_Problem description_: Every line containing the word "יצחק" must be pulled from the records.

_Record extracts_:

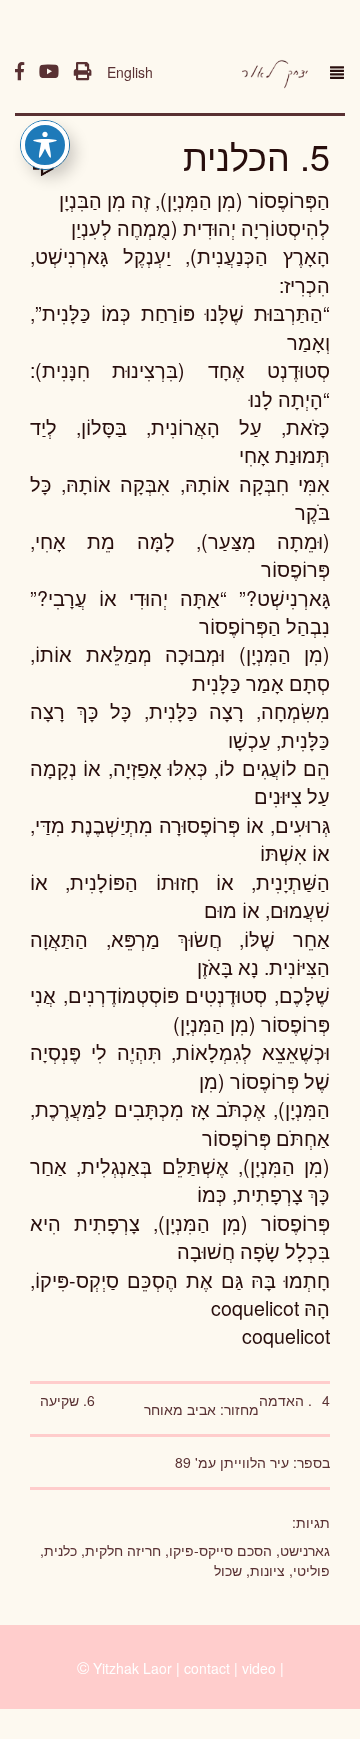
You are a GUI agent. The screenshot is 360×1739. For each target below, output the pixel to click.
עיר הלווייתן (254, 1462)
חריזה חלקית (123, 1550)
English (130, 72)
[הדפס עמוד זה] (83, 72)
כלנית (60, 1550)
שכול (228, 1570)
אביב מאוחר (180, 1409)
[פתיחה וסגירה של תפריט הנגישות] (45, 145)
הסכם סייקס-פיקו (220, 1550)
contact (207, 1668)
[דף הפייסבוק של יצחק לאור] (19, 72)
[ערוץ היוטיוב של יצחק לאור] (49, 72)
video (259, 1668)
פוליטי (311, 1570)
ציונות (267, 1570)
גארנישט (305, 1550)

_Exercise response_:
[דף הפייסבוק של יצחק לאור] (19, 72)
[ערוץ היוטיוב של יצחק לאור] (49, 72)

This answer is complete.